--- EXERCISE DETAILS ---
All entries are to be repeated exactly as shown below.

--- RECORDED DATA ---
________________
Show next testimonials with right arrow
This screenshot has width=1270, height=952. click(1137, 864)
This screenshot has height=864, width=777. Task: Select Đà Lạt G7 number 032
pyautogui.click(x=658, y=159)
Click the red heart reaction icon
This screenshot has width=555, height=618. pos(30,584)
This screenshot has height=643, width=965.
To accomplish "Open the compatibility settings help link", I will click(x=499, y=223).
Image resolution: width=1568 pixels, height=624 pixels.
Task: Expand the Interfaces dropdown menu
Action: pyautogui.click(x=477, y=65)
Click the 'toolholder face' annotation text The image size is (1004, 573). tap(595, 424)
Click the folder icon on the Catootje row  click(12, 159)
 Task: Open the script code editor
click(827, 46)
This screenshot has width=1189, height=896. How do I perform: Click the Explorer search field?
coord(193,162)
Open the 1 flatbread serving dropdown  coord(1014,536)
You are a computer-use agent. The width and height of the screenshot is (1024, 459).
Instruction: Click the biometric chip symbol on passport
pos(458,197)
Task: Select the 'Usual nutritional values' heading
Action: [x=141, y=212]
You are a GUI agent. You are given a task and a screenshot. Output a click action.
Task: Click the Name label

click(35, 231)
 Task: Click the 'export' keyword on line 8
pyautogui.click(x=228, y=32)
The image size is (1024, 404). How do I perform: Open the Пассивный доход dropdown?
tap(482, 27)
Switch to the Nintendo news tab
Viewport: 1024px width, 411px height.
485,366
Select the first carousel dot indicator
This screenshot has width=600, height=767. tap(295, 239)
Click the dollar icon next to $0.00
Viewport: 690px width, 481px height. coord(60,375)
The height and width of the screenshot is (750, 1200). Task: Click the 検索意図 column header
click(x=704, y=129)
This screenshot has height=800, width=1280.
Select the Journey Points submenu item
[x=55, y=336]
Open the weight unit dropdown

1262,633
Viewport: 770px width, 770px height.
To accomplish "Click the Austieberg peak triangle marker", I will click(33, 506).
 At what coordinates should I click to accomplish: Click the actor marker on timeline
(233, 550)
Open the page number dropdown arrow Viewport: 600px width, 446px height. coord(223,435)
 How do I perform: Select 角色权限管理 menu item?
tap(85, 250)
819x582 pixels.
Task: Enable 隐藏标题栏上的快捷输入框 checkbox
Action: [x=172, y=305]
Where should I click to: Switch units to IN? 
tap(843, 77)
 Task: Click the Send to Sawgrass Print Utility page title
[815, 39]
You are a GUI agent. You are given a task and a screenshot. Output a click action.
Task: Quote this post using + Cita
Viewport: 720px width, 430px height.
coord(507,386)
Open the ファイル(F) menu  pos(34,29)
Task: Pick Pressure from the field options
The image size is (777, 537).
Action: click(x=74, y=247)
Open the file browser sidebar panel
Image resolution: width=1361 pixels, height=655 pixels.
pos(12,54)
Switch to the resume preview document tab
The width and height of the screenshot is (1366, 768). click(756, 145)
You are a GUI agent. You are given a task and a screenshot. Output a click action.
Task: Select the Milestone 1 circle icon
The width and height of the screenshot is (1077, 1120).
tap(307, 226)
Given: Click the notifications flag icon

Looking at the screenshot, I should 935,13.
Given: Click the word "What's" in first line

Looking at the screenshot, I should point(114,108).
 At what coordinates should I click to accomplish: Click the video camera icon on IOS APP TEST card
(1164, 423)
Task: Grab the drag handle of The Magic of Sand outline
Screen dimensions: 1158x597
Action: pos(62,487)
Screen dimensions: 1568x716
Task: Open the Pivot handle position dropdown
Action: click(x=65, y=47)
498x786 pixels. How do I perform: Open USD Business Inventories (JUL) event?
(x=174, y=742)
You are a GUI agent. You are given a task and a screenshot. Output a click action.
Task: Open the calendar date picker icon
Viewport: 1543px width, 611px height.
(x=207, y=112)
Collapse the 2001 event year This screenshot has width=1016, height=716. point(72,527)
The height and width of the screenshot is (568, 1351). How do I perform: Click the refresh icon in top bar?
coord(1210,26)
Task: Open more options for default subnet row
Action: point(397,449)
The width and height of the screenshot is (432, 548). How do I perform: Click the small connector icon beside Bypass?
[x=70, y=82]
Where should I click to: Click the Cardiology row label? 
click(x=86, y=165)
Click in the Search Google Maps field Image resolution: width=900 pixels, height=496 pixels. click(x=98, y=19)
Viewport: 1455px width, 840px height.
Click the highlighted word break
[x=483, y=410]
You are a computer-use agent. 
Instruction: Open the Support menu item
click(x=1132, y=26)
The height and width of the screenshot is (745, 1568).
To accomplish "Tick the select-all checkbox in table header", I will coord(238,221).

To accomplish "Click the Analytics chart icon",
________________
--- WRITTEN REPLY ---
Show next testimonials with right arrow
This screenshot has width=1270, height=952. click(1137, 864)
This screenshot has height=864, width=777. Task: Select Đà Lạt G7 number 032
pyautogui.click(x=658, y=159)
Click the red heart reaction icon
This screenshot has width=555, height=618. pos(30,584)
This screenshot has height=643, width=965.
To accomplish "Open the compatibility settings help link", I will click(x=499, y=223).
Image resolution: width=1568 pixels, height=624 pixels.
Task: Expand the Interfaces dropdown menu
Action: pyautogui.click(x=477, y=65)
Click the 'toolholder face' annotation text The image size is (1004, 573). tap(595, 424)
Click the folder icon on the Catootje row  click(12, 159)
 Task: Open the script code editor
click(827, 46)
This screenshot has width=1189, height=896. How do I perform: Click the Explorer search field?
coord(193,162)
Open the 1 flatbread serving dropdown  coord(1014,536)
You are a computer-use agent. The width and height of the screenshot is (1024, 459).
Instruction: Click the biometric chip symbol on passport
pos(458,197)
Task: Select the 'Usual nutritional values' heading
Action: [x=141, y=212]
You are a GUI agent. You are given a task and a screenshot. Output a click action.
Task: Click the Name label

click(35, 231)
 Task: Click the 'export' keyword on line 8
pyautogui.click(x=228, y=32)
The image size is (1024, 404). How do I perform: Open the Пассивный доход dropdown?
tap(482, 27)
Switch to the Nintendo news tab
Viewport: 1024px width, 411px height.
485,366
Select the first carousel dot indicator
This screenshot has width=600, height=767. tap(295, 239)
Click the dollar icon next to $0.00
Viewport: 690px width, 481px height. coord(60,375)
The height and width of the screenshot is (750, 1200). Task: Click the 検索意図 column header
click(x=704, y=129)
This screenshot has height=800, width=1280.
Select the Journey Points submenu item
[x=55, y=336]
Open the weight unit dropdown

1262,633
Viewport: 770px width, 770px height.
To accomplish "Click the Austieberg peak triangle marker", I will click(33, 506).
 At what coordinates should I click to accomplish: Click the actor marker on timeline
(233, 550)
Open the page number dropdown arrow Viewport: 600px width, 446px height. coord(223,435)
 How do I perform: Select 角色权限管理 menu item?
tap(85, 250)
819x582 pixels.
Task: Enable 隐藏标题栏上的快捷输入框 checkbox
Action: [x=172, y=305]
Where should I click to: Switch units to IN? 
tap(843, 77)
 Task: Click the Send to Sawgrass Print Utility page title
[815, 39]
You are a GUI agent. You are given a task and a screenshot. Output a click action.
Task: Quote this post using + Cita
Viewport: 720px width, 430px height.
coord(507,386)
Open the ファイル(F) menu  pos(34,29)
Task: Pick Pressure from the field options
The image size is (777, 537).
Action: click(x=74, y=247)
Open the file browser sidebar panel
Image resolution: width=1361 pixels, height=655 pixels.
pos(12,54)
Switch to the resume preview document tab
The width and height of the screenshot is (1366, 768). click(756, 145)
You are a GUI agent. You are given a task and a screenshot. Output a click action.
Task: Select the Milestone 1 circle icon
The width and height of the screenshot is (1077, 1120).
tap(307, 226)
Given: Click the notifications flag icon

Looking at the screenshot, I should 935,13.
Given: Click the word "What's" in first line

Looking at the screenshot, I should point(114,108).
 At what coordinates should I click to accomplish: Click the video camera icon on IOS APP TEST card
(1164, 423)
Task: Grab the drag handle of The Magic of Sand outline
Screen dimensions: 1158x597
Action: pos(62,487)
Screen dimensions: 1568x716
Task: Open the Pivot handle position dropdown
Action: click(x=65, y=47)
498x786 pixels. How do I perform: Open USD Business Inventories (JUL) event?
(x=174, y=742)
You are a GUI agent. You are given a task and a screenshot. Output a click action.
Task: Open the calendar date picker icon
Viewport: 1543px width, 611px height.
(x=207, y=112)
Collapse the 2001 event year This screenshot has width=1016, height=716. point(72,527)
The height and width of the screenshot is (568, 1351). How do I perform: Click the refresh icon in top bar?
coord(1210,26)
Task: Open more options for default subnet row
Action: point(397,449)
The width and height of the screenshot is (432, 548). How do I perform: Click the small connector icon beside Bypass?
[x=70, y=82]
Where should I click to: Click the Cardiology row label? 
click(x=86, y=165)
Click in the Search Google Maps field Image resolution: width=900 pixels, height=496 pixels. click(x=98, y=19)
Viewport: 1455px width, 840px height.
Click the highlighted word break
[x=483, y=410]
You are a computer-use agent. 
Instruction: Open the Support menu item
click(x=1132, y=26)
The height and width of the screenshot is (745, 1568).
To accomplish "Tick the select-all checkbox in table header", I will coord(238,221).

To accomplish "Click the Analytics chart icon",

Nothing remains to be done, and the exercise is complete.